## Requirement 1
In the revision facelift text below, in which country did Amna have her original procedure?
## Requirement 2
Using the revision facelift text below, decide whether each statement agrees with it, and quote the words that settle each one. (a) Amna's revision included a face and neck lift. (b) Dr. Sinaci did his fellowship with Raul Gonzalez in Bangkok. (c) Amna went back to her original surgeon for the revision.
## Requirement 3
Write the next part of the revision facelift text below, picking up after its last sentence.

## Provided text

--------------------------------------------------

The Revision Facelift: Operating in Previously Dissected Tissue
Beyond the pixie ear and scar correction, Amna's revision included a face and neck lift to further rejuvenate the areas that her original surgery either under-corrected or that had continued to age since the first procedure. Revision facelift surgery differs fundamentally from primary surgery because the tissue planes have been previously disrupted. The normal anatomical layers may be scarred together, the SMAS may have been partially plicated or folded in the first operation, and the blood supply to the skin flaps may follow different pathways due to the previous dissection.
Navigating these altered planes safely requires experience and an understanding of how different primary facelift techniques modify the anatomy. Having trained in advanced facial rejuvenation through fellowship with Raul Gonzalez in Brazil and cadaver dissection courses in Bangkok, Dr. Sinaci approaches revision cases with the knowledge that the anatomy he encounters will not match textbook descriptions — it will reflect the specific technique used by the previous surgeon and the healing that followed.
Why Patients Seek Revision Surgery Abroad
Amna's decision to seek her revision in Istanbul rather than returning to the surgeon who performed her original procedure in Austria is a pattern seen frequently in revision facelift practice. Patients who are dissatisfied with their primary result understandably look for a different surgeon — often one with specific experience in revision cases and complication correction. The choice of Istanbul reflects both the city's established reputation for facial surgery and the availability of surgeons who routinely manage the complexities of operating in previously treated tissue.
Watch Amna describe her full experience in her patient story video.

--------------------------------------------------

## Data
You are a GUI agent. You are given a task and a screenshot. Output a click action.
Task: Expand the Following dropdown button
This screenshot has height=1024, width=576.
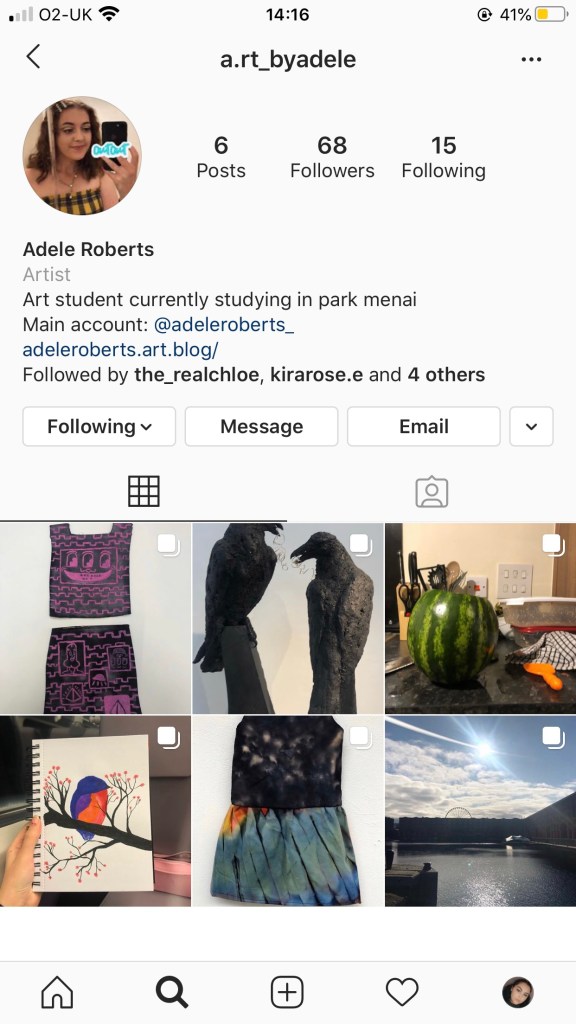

--------------------------------------------------

## Exercise response 1
Austria.

## Exercise response 2
(a) Yes: "Amna's revision included a face and neck lift"
(b) No: "fellowship with Raul Gonzalez in Brazil and cadaver dissection courses in Bangkok"
(c) No: "seek her revision in Istanbul rather than returning to the surgeon who performed her original procedure in Austria"

## Exercise response 3
What Revision Facelift Patients Should Know
Revision surgery carries realistic expectations that differ from primary surgery. The tissue has been previously operated on, which means the skin may be thinner, the deeper structures may be scarred, and the healing may follow a slightly different timeline. The improvement from revision surgery can be dramatic — as in Amna's case, where the pixie ear deformity and scarring were clearly corrected — but the patient should understand that revision operates within the constraints of what the previous surgery left behind.
Recovery from revision facelift is broadly similar to primary facelift recovery, though some patients experience slightly more swelling due to the additional tissue manipulation required to work through scar tissue. The standard postoperative timeline applies: most bruising resolves within two weeks, major swelling subsides over four to six weeks, and the final result matures over three to twelve months.
Preventing Complications in Primary Facelift Surgery
Amna's case also serves as an important illustration of why the choice of surgeon and technique for a primary facelift matters so profoundly. Pixie ear deformity is largely preventable when the facelift technique places the lifting force on the SMAS rather than the skin, and when the closure is designed to avoid tension on the earlobe. Scar quality is optimised when incisions are placed precisely within natural anatomical landmarks, wound edges are aligned without tension, and appropriate suture materials and techniques are used. Choosing a board-certified plastic surgeon with specific training and experience in facial rejuvenation for the primary procedure remains the most effective way to avoid the need for revision surgery altogether.